**Stated problem**
Render the records below as a Markdown table with the columns "Row" and "Line", one row per line, starting with the line containing "Select the Nasdaq index link" and going on through the end of the records. Skip blank lines and leave out the pictures.

**Provided data**
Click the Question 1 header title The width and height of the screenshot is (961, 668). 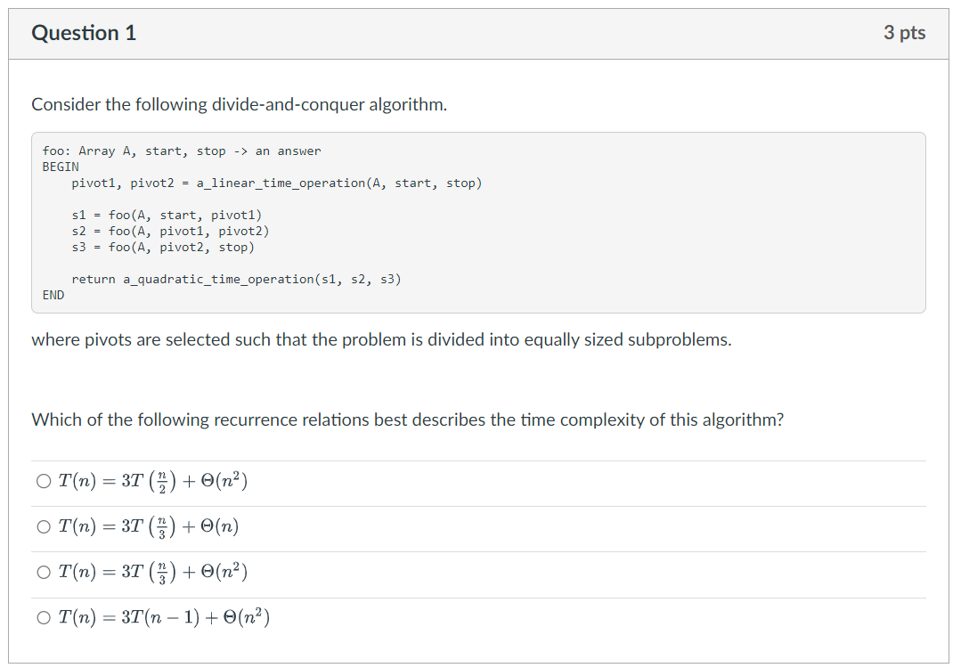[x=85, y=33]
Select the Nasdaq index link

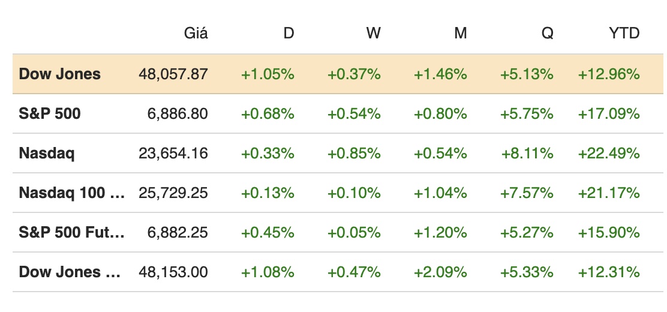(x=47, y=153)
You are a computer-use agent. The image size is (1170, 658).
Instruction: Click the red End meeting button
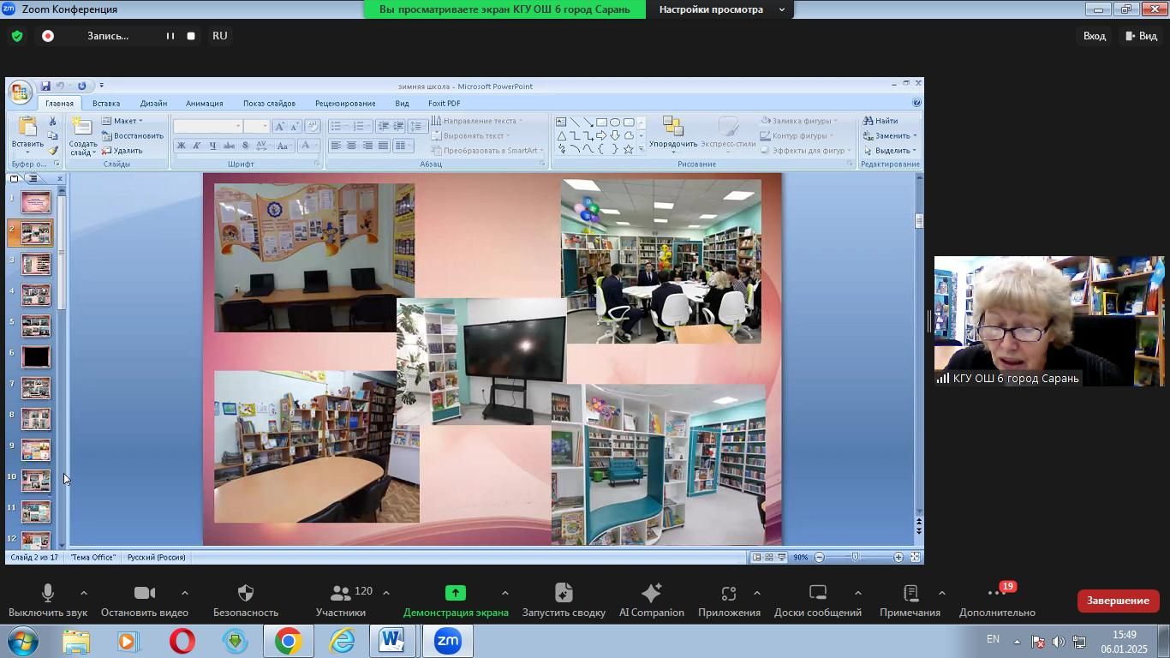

**Response to this task**
| Row | Line |
|---|---|
| 1 | Select the Nasdaq index link |
| 2 | (x=47, y=153) |
| 3 | You are a computer-use agent. The image size is (1170, 658). |
| 4 | Instruction: Click the red End meeting button |